Use shell I/O redirection instead of mprun -I options whenever possible. Using shell redirection will reduce the likelihood of problems involving standard I/O.

If mprun is signaled too soon after it has been invoked, it exits without stopping the job`s processes. If this happens, find out which processes are use mpkill -9 jid to kill such a job.

The CRE does not pass supplemental group ID information to remote processes. You must use the -G gid option with mprun to run with the group permissions of that group. You must be a member of that group.

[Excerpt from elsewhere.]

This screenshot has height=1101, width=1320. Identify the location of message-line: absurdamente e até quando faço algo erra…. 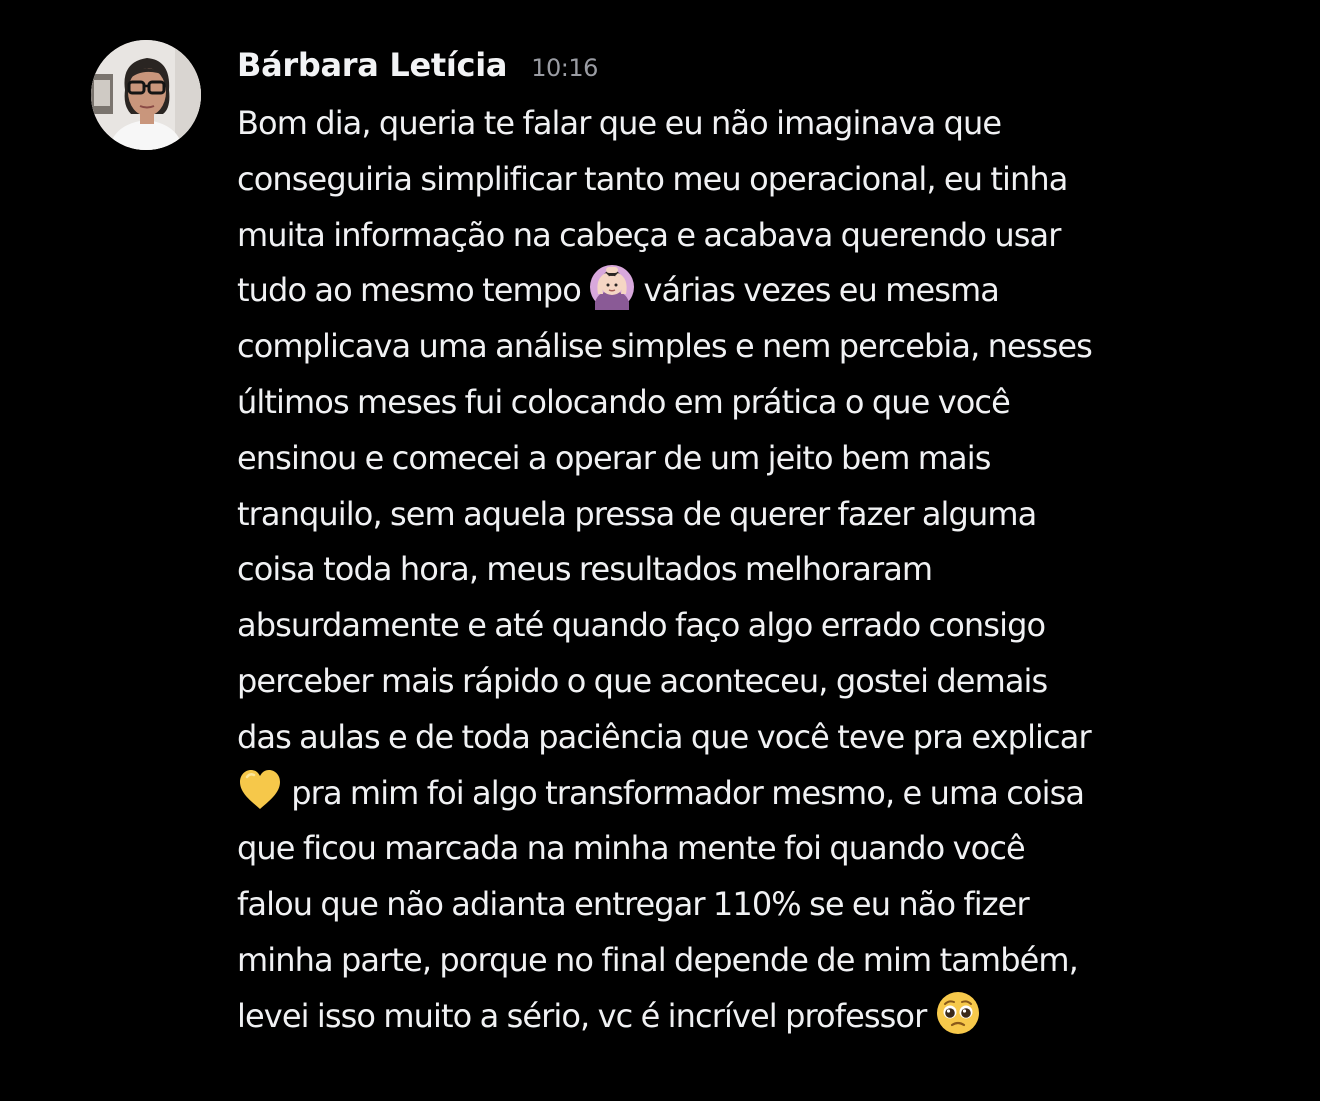
(767, 626).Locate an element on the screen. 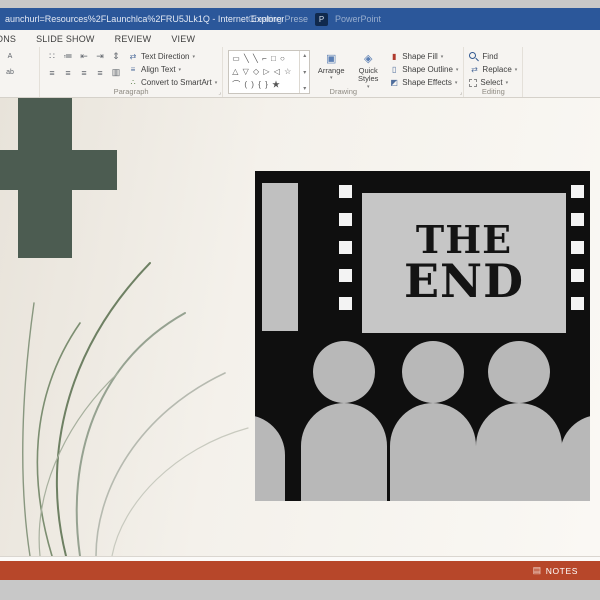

RPC timeouts - CRE RPC timeouts in Sun MPI code are logged to syslog, but the default syslog.conf file causes these messages to be dropped. If you want to see these errors, you should modify your /etc/syslog.conf file so that messages of the priority user.err are not dropped. Note that this does not apply to RPC timeouts occurring in the CRE daemons themselves. By default, these are logged to /var/adm/messages.

Note -
If you have set the Cluster-level attribute logfile, all error messages generated by user code will be handled by the CRE (not syslog) and will be logged in a file specified by an argument to logfile.

CRE RPC timeouts in user code are generally not recoverable. The job might continue to run, but processes probably won't be able to communicate with each other. There are two ways to deal with this:

Enable the tm.watchd job killing option (- Yk), which will automatically kill jobs when nodes go off line. This will catch most of these cases, since RPC timeouts usually coincide with tm.watchd marking the node as off line.

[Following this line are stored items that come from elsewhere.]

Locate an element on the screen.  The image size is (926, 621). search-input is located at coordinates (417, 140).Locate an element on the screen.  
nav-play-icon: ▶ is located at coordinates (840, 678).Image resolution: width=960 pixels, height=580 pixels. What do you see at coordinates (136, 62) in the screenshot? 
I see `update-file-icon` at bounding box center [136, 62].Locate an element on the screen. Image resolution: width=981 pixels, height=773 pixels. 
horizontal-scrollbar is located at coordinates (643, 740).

Monitor RPC errors from user codes by looking for syslog messages of priority user.err). Then use mpkill to kill the associated job manually.

If a file system is not visible on all nodes, users can encounter a permission denied message when attempting to execute programs from such a file system. Watch for errors caused by non-shared file system like /tmp, which exist locally on all nodes. This can show up when users attempt to execute programs from /tmp, and the program does not exist in the /tmp file systems of all nodes.

If the behavior of your system suggests that you've run out of swap space (after executing vmstat or df on /tmp), you may need to increase the limit on the CRE's shmem_minfree attribute.

If you execute mpkill with the -C option (this option is available only to the system administrator), you should look for and remove leftover files on the master node. The file names for large files are of the form:

/tmp/.hpcshm_mmap.jid.*

Smaller files will have file names of the form:

/tmp/.hpcshm_acf.jid.*

The Sun MPI shared memory protocol module uses these files for interprocess communication on the same node. These files consume swap space.